Il problema di fondo è che il mondo del vino continua a essere gestito – salvo rare eccezioni – come un settore rurale, un piccolo mondo antico, quando in realtà dovrebbe evolversi verso un modello industriale. Basta con il romanticismo del contadino che produce poche bottiglie per una nicchia di estimatori, perché le nicchie diventano loculi. Il vino dev’essere un’industria, con una filiera moderna, efficiente e capace di competere sui mercati globali.
Ma attenzione: questo non significa tradire la nostra tradizione. Al contrario significa valorizzarla con gli strumenti del presente. Un esempio? In Francia i grandi produttori sono riusciti a trasformare il vino in un simbolo di lusso e di stile, aprendosi al contempo a mercati emergenti e utilizzando al meglio le nuove tecnologie. E noi, invece, cosa facciamo? Ci lamentiamo delle tasse, delle restrizioni, della burocrazia, senza però fare nulla di concreto per cambiare. Ve lo ricordate il “movimento dei trattori” prima delle ultime elezioni europee? Cos’hanno ottenuto i manifestanti a parte tanta notiziabilità mediatica?

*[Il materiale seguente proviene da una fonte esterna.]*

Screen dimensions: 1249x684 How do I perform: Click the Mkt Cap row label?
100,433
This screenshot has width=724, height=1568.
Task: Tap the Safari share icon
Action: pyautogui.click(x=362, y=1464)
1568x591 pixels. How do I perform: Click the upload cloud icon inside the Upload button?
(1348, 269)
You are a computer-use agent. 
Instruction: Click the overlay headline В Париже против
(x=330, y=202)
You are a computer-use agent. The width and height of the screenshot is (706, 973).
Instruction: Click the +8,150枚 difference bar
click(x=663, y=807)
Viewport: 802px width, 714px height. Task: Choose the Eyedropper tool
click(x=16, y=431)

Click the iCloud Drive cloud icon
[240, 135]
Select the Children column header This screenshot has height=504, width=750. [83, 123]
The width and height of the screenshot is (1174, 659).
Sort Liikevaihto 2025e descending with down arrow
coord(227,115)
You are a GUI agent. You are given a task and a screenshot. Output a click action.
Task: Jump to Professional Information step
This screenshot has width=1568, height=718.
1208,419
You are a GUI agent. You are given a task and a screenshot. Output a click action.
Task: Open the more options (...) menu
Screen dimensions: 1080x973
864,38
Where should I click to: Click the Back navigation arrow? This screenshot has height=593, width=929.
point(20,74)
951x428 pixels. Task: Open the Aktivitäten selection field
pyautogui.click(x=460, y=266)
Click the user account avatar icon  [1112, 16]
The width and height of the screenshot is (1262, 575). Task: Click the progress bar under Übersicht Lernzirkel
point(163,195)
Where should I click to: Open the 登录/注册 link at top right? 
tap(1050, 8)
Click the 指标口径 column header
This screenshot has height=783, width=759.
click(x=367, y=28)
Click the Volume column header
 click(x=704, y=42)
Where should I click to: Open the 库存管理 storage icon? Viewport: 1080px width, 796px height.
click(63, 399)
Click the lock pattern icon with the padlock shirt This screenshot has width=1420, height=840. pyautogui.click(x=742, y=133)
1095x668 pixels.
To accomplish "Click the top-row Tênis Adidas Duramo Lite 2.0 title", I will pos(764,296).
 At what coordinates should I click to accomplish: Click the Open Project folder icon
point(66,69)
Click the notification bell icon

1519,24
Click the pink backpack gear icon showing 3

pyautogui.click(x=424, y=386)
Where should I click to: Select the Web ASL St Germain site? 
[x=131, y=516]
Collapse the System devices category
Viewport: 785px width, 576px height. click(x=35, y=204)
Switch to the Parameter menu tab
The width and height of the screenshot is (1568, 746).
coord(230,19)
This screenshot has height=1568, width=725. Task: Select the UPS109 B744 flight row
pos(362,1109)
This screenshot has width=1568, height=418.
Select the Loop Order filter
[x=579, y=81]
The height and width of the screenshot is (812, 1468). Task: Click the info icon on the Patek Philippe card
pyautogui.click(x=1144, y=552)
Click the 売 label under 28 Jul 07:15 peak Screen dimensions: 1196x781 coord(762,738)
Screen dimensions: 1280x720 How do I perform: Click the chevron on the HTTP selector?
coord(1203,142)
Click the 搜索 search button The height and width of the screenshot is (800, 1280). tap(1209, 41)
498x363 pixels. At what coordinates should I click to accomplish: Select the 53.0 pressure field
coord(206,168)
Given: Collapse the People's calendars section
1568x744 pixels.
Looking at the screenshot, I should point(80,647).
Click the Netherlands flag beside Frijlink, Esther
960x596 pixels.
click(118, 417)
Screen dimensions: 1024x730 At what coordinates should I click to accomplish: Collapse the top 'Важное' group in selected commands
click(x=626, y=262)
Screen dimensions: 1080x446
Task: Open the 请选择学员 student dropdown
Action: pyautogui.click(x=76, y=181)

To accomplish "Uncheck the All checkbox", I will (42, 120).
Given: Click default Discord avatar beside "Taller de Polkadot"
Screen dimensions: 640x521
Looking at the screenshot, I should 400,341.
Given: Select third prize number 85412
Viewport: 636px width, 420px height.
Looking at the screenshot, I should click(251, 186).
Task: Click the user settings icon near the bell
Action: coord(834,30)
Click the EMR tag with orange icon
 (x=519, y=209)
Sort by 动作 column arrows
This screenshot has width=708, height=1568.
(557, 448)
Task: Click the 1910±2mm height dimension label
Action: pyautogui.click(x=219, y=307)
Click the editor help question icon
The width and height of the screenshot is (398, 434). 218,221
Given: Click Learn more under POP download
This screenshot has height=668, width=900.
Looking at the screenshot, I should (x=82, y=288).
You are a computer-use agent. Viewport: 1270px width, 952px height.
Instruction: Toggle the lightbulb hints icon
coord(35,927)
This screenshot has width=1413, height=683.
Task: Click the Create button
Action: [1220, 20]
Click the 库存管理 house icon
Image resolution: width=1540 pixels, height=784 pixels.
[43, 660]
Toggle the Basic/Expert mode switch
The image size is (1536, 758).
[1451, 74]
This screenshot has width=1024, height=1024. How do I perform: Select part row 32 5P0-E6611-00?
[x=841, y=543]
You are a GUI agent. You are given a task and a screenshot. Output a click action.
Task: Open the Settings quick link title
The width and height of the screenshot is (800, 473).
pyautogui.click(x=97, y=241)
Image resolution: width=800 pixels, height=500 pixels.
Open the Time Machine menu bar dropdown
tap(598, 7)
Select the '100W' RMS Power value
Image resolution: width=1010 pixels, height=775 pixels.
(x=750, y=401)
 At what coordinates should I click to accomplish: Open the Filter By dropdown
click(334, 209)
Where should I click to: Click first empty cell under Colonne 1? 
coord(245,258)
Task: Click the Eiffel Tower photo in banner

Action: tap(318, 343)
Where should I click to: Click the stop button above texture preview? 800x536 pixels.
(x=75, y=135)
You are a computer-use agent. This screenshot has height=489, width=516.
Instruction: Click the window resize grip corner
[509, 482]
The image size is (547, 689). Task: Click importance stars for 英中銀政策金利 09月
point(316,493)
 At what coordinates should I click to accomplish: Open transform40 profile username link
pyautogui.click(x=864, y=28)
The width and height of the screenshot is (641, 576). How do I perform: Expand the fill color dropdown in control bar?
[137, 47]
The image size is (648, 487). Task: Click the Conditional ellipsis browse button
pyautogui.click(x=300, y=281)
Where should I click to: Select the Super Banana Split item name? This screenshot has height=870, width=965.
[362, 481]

E poi, c’è un altro punto cruciale: il potere d’acquisto delle famiglie. Parliamoci chiaro: il vino, così come la ristorazione, rientra nel mercato dei beni voluttuari. Se la gente non ha soldi, non compra vino. È semplice. E allora come si può pensare di rilanciare i consumi senza ridare respiro alle famiglie italiane? Un governo serio dovrebbe prima di tutto mettere mano al portafoglio degli italiani, restituendo loro la capacità di spendere.
Serve al contempo una politica capace di accompagnare il cambiamento, di capire che il vino non è solo cultura, ma anche business. Un business che, se gestito bene, può ancora fare la differenza perla nostra economia, da Trieste a Palermo. Per fare questo servono coraggio, visione e una classe dirigente che abbia voglia di sporcarsi le mani ma a partire da meritocrazia, competenza e una visione nuova altrimenti prepariamoci a vedere il nostro amato vino relegato ai margini del mercato globale, con buona pace di chi ancora crede che basti un’etichetta per fare la differenza.
Se il mondo del vino italiano vuole salvarsi, deve cambiare. E deve farlo ora. Perché nel mercato globale di oggi, chi si ferma è perduto. E noi, di perduti, ne abbiamo già avuti abbastanza.